### DATASET CONTENT
--- START ---
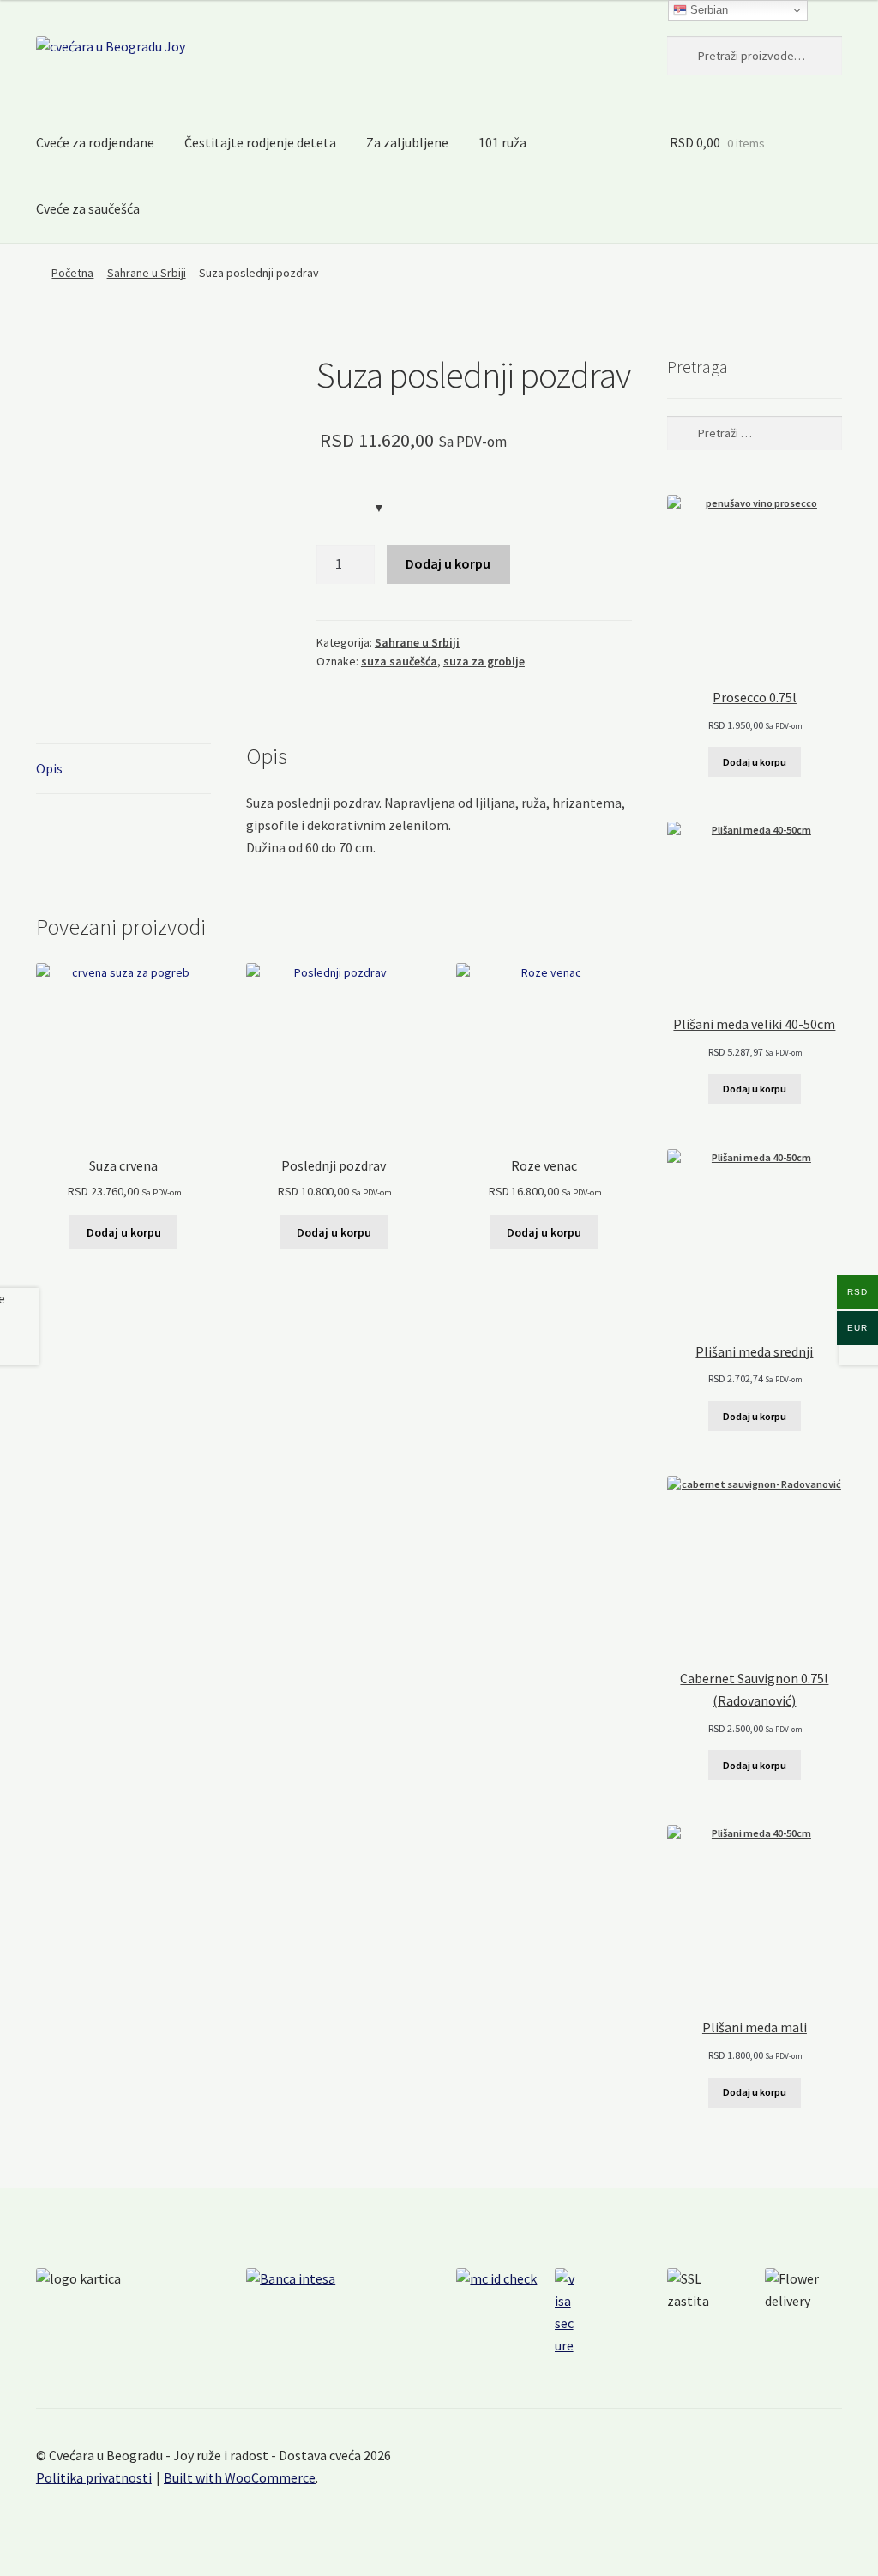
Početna (72, 272)
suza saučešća (399, 661)
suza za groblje (484, 661)
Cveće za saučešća (88, 208)
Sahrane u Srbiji (146, 272)
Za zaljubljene (407, 142)
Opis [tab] (49, 768)
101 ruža (502, 142)
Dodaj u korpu (448, 563)
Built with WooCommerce (240, 2477)
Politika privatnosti (94, 2477)
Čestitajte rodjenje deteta (260, 142)
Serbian (707, 9)
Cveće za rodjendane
--- END ---
### INSTRUCTIONS TO FOLLOW
Before you return the listing exactly, strip out its pictures.

### SOLUTION TO THIS EXERCISE
Početna (72, 272)
suza saučešća (399, 661)
suza za groblje (484, 661)
Cveće za saučešća (88, 208)
Sahrane u Srbiji (146, 272)
Za zaljubljene (407, 142)
Opis [tab] (49, 768)
101 ruža (502, 142)
Dodaj u korpu (448, 563)
Built with WooCommerce (240, 2477)
Politika privatnosti (94, 2477)
Čestitajte rodjenje deteta (260, 142)
Serbian (707, 9)
Cveće za rodjendane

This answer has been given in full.